Better video at the Chip Level
By Cliff Roth
And then, a small revolution in video processing occurred. Instead of offering a tweak on picture tube performance, or an optional frill (like on-screen graphics that disappear after a few seconds), suddenly advanced video processing was required to generate the picture, constantly.
Fixed pixel displays—that is, practically everything that isn't a CRT, including LCD, DLP, PDP, LCoS and so on—are the reason. Fixed pixel displays could handle only a single resolution—the display's "native resolution"—without video processors capable of scaling.
Scaling is arguably the most important, and visually apparent, task that today's video processor chips perform.

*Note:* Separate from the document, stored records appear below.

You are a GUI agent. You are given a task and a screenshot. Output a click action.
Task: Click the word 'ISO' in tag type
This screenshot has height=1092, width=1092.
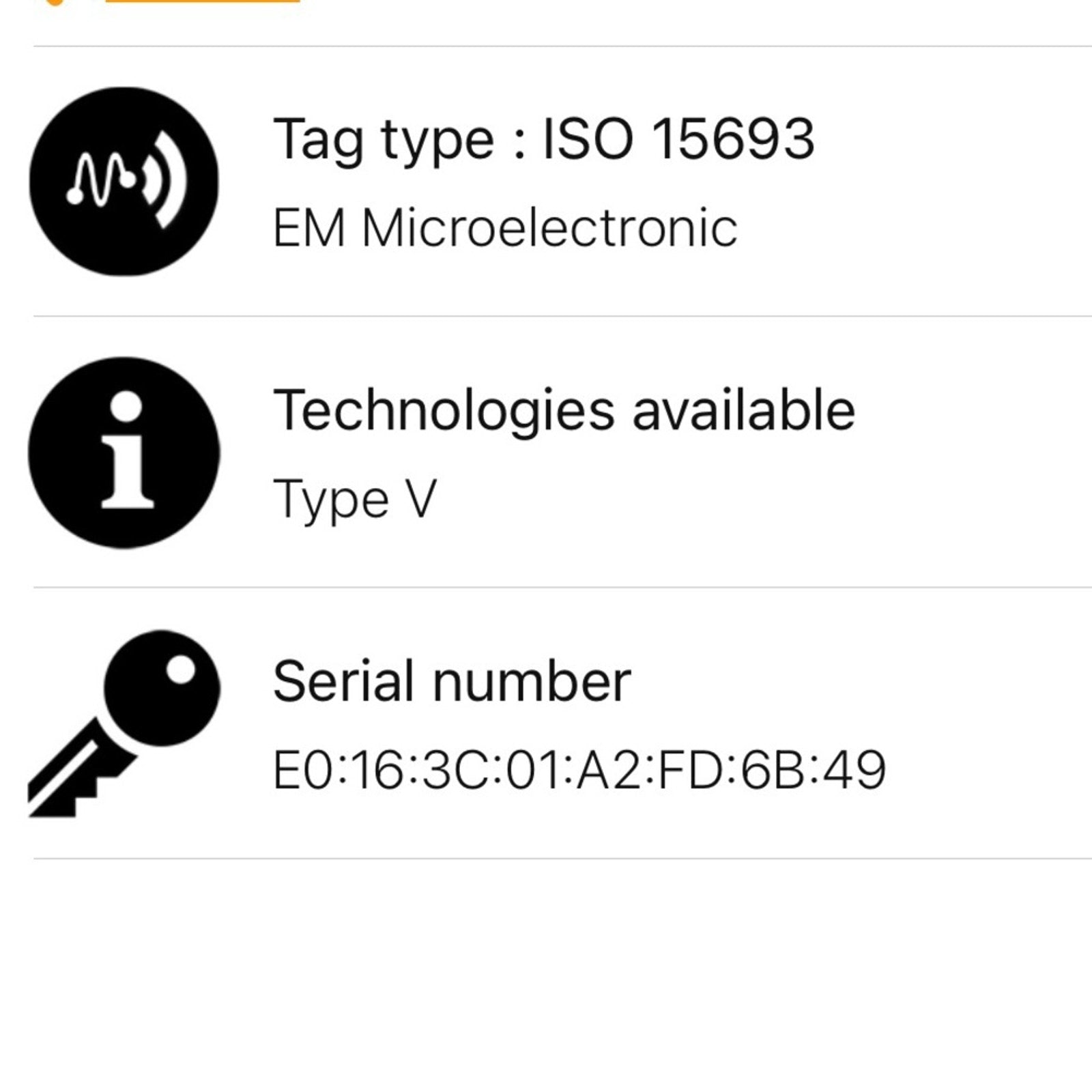(587, 139)
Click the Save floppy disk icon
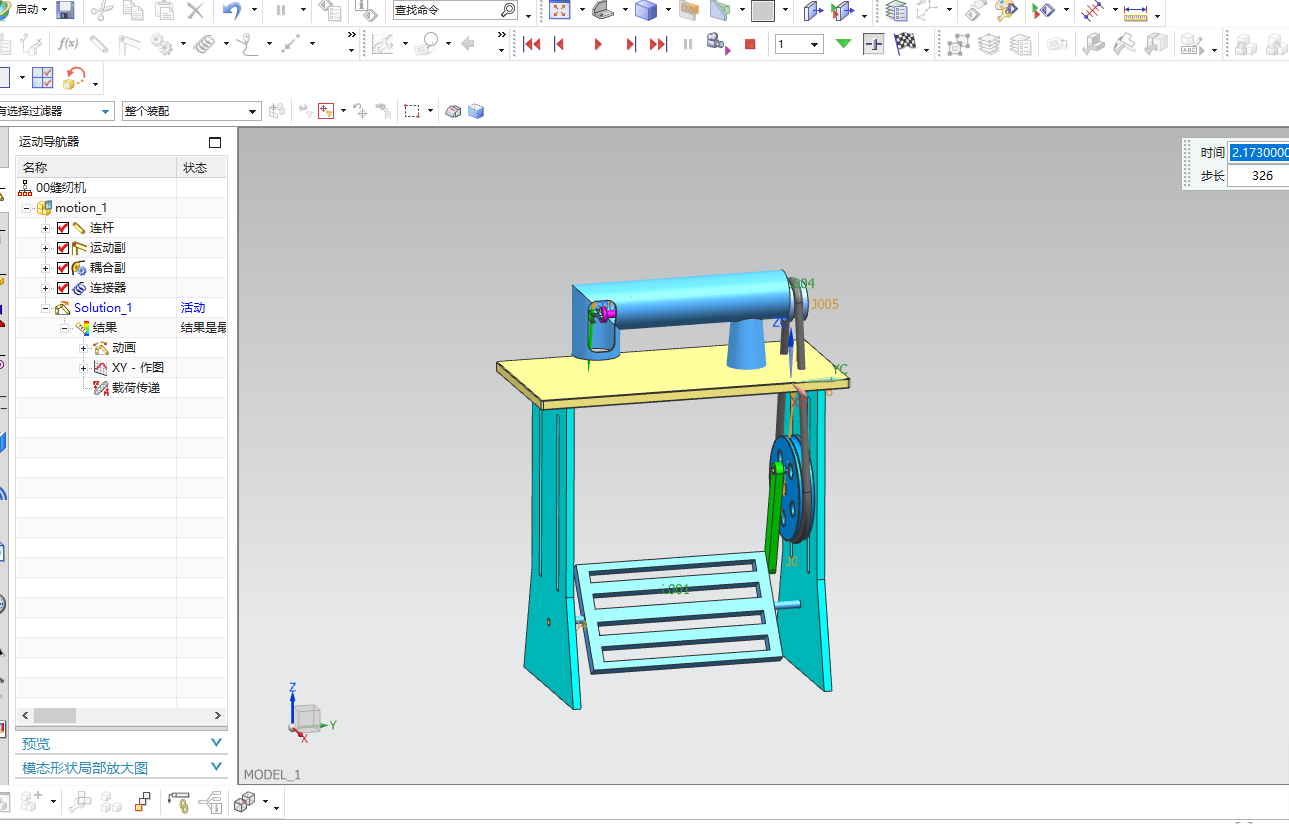 pos(65,11)
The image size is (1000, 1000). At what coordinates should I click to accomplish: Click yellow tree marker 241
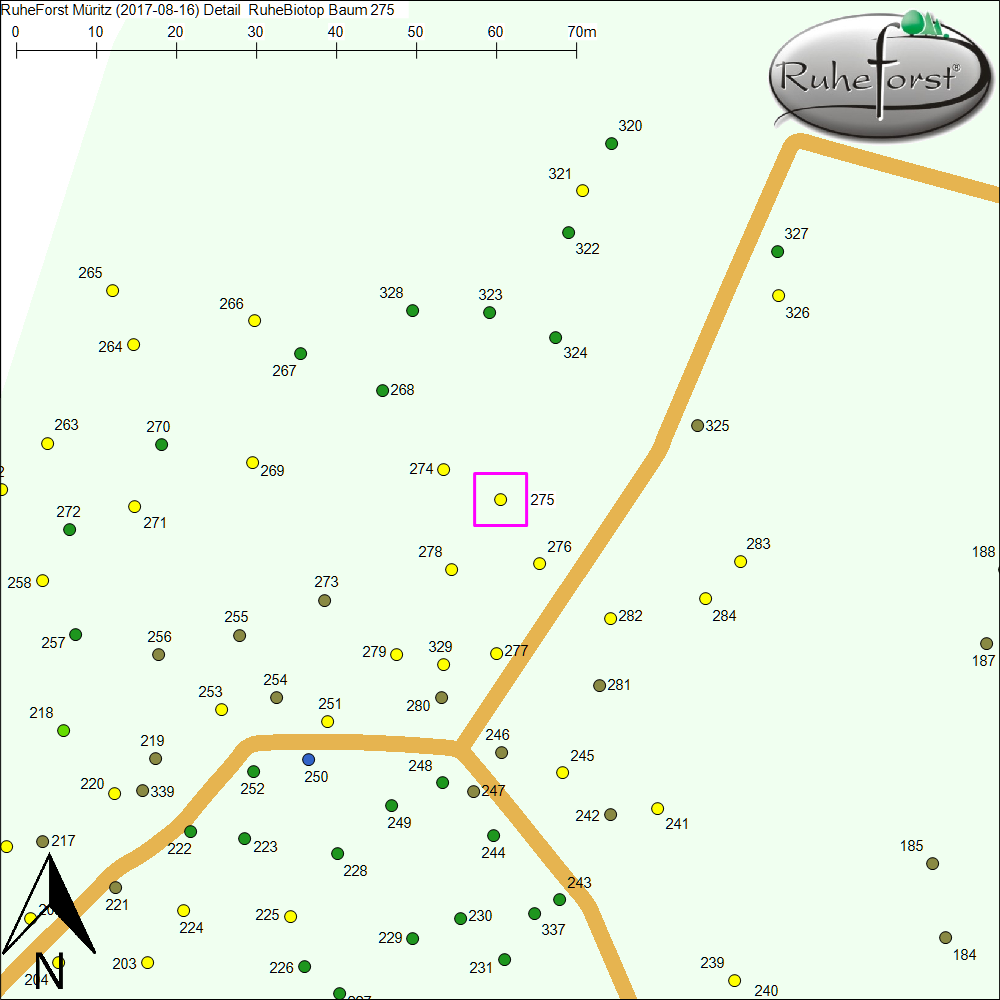pos(658,809)
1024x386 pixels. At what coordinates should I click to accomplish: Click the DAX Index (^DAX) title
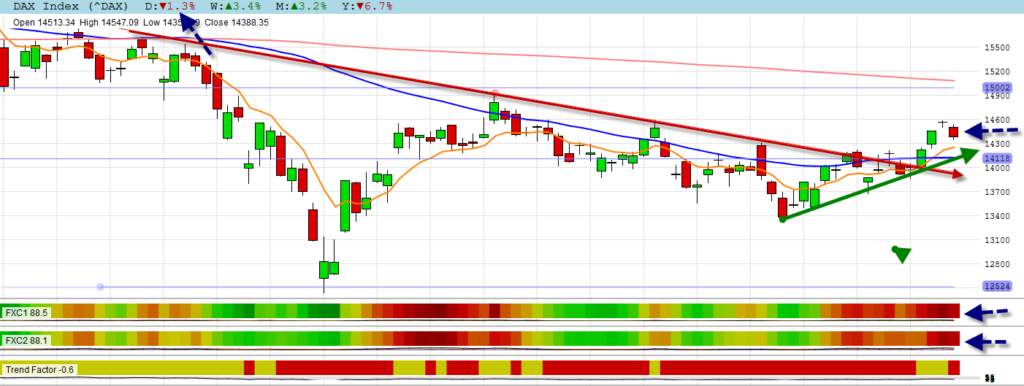tap(68, 7)
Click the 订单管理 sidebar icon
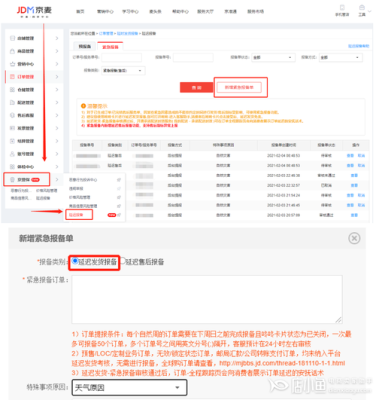The image size is (376, 400). 12,77
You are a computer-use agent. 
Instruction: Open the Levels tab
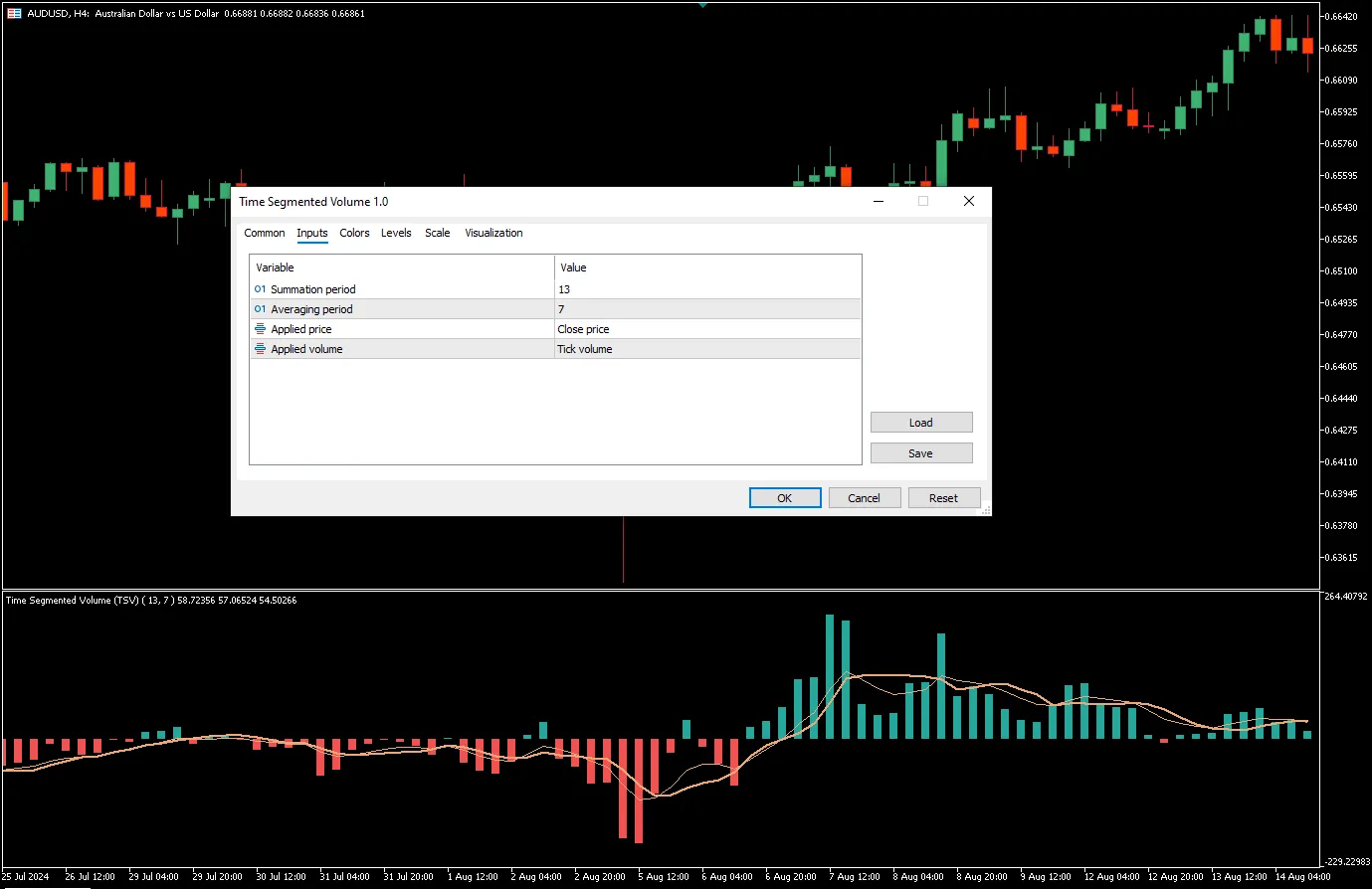pos(396,233)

There are specialized and general-purpose video processors, and they come in all kinds of prices and with all kinds of capabilities, from low-end chips intended for cell phone video displays to super-high-end chips intended for professional broadcast equipment, medical imaging and defense applications.
Anyone who has ever seen very funky-looking text on an old 640 x 480 laptop display screen has seen the effects of really bad scaling. Within the realm of chips intended for home theater equipment, scaling—converting a signal from one set of dimensions to
another—is one of the most demanding and critical jobs required of a modern digital video processor.
The quality of scaling can be critical to the overall viewing experience, and fixed pixel displays offer certain challenges that CRTs don't. With CRT picture tubes, the video scanning process actually offers great inherent flexibility to change speeds and the number of scan lines. With fixed pixel displays, however—plasma, LCD, DLP, LCoS—each pixel is a discrete point that must be individually addressed. So if a plasma screen has a resolution of 1024 x 768 and it is fed a signal from a DVD player with 704 x 480 resolution, the display must convert from one format to another—in this case, scaling smaller dimensions to fit larger dimensions.